▸ Written tasks:
1 – Print the breakup forum post word for word, starting with "Yeah he said" and going on through "End of story.".
2 – Decide whether each statement agrees with the breakup forum post, answering yes or no and quoting the words of the post that settle it: (a) The writer proposed that the two of them take things slow. (b) The phone discussion went on for about two hours. (c) He said his gut feeling had been telling him for weeks that something was off.

[Document excerpt start]

Yeah he said that I'm an amazing person, that he values everything about me, that I superexceeded his expectations, that I'm everything he ever wanted - a checklist girl (as he would call me), that I'm smart, funny, modest, beautiful, etc. Then he said that down the road it won't work. And I'm like "Okay. I'm everything you ever wanted... standing in front of you... we have an amazing relationship... we don't ever fight... we click on everything... yet you say it won't work down the road?!!?!? If this won't work, then wth will?" His gut feeling told him something is off and has been telling him for weeks. :rolleyes:

 

"When you met me did you have second thoughts? Did your gut tell you THEN that I wasn't right?" (based on first impressions of people because he claimed to know how to read people very well) and he goes "No." End of story.

 

We have a sprawl over the phone... he goes from thinking of coming back to me, to all of a sudden reversing and saying how it won't work... Then he tries to push me away and tell me we're not right for each other. We discuss this for an hour and after everything is done he goes "So... about your proposal (I proposed we take things slow) - do you still want me to think about it?" and I go ":confused: After all of this?" and he goes "silence". Then he goes "I still really like you." WTF!!!!! :mad:

 

Yeah. :rolleyes: The story of my life. I'm actually looking forward to his calls now.

 

Oh yes.... And when we were "breaking up" in the car, I ask him "Do you see potential in me/us? Honestly. Do you?" and he goes "Of course I do." We talk a bit more. He starts sighing. I ask him why is he sighing and he goes "Because this can't be now." I touch him to say that I understand, he goes "Your touch is so comforting." *rolls eyes* Not to mention that he couldn't stop kissing me that night, hugging me.... His actions did NOT match his words. His actions pointed otherwise. I think he got spooked by our connection. LOOOL

  • Author
Posted

jj23: You're in denial stage. If you go back and re-examine the whole relationship, you will see all of the red flags. I was in your stage where I only chose to see good things and ignored the bad ones. It's time you start looking at the bad things. He's not with you anymore. He left you. That's A FACT. Now it's time to understand as to why that happened. He could be doing all of the things he did and STILL BE MORTIFIED. Some of the active CPs tend to ignore their issues, thinking that they will be able to handle the anxiety... they don't give a DROP of what is going on in their head until the pressure is too much... they break... crack... and then POOF! They're gone.

[Document excerpt end]
[Data excerpt start]

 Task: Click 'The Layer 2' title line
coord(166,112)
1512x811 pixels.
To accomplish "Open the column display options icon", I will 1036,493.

[Data excerpt end]

▸ Responses:
1 –
Yeah he said that I'm an amazing person, that he values everything about me, that I superexceeded his expectations, that I'm everything he ever wanted - a checklist girl (as he would call me), that I'm smart, funny, modest, beautiful, etc. Then he said that down the road it won't work. And I'm like "Okay. I'm everything you ever wanted... standing in front of you... we have an amazing relationship... we don't ever fight... we click on everything... yet you say it won't work down the road?!!?!? If this won't work, then wth will?" His gut feeling told him something is off and has been telling him for weeks. :rolleyes:

 

"When you met me did you have second thoughts? Did your gut tell you THEN that I wasn't right?" (based on first impressions of people because he claimed to know how to read people very well) and he goes "No." End of story.

2 –
(a) Yes: "I proposed we take things slow"
(b) No: "We discuss this for an hour"
(c) Yes: "His gut feeling told him something is off and has been telling him for weeks."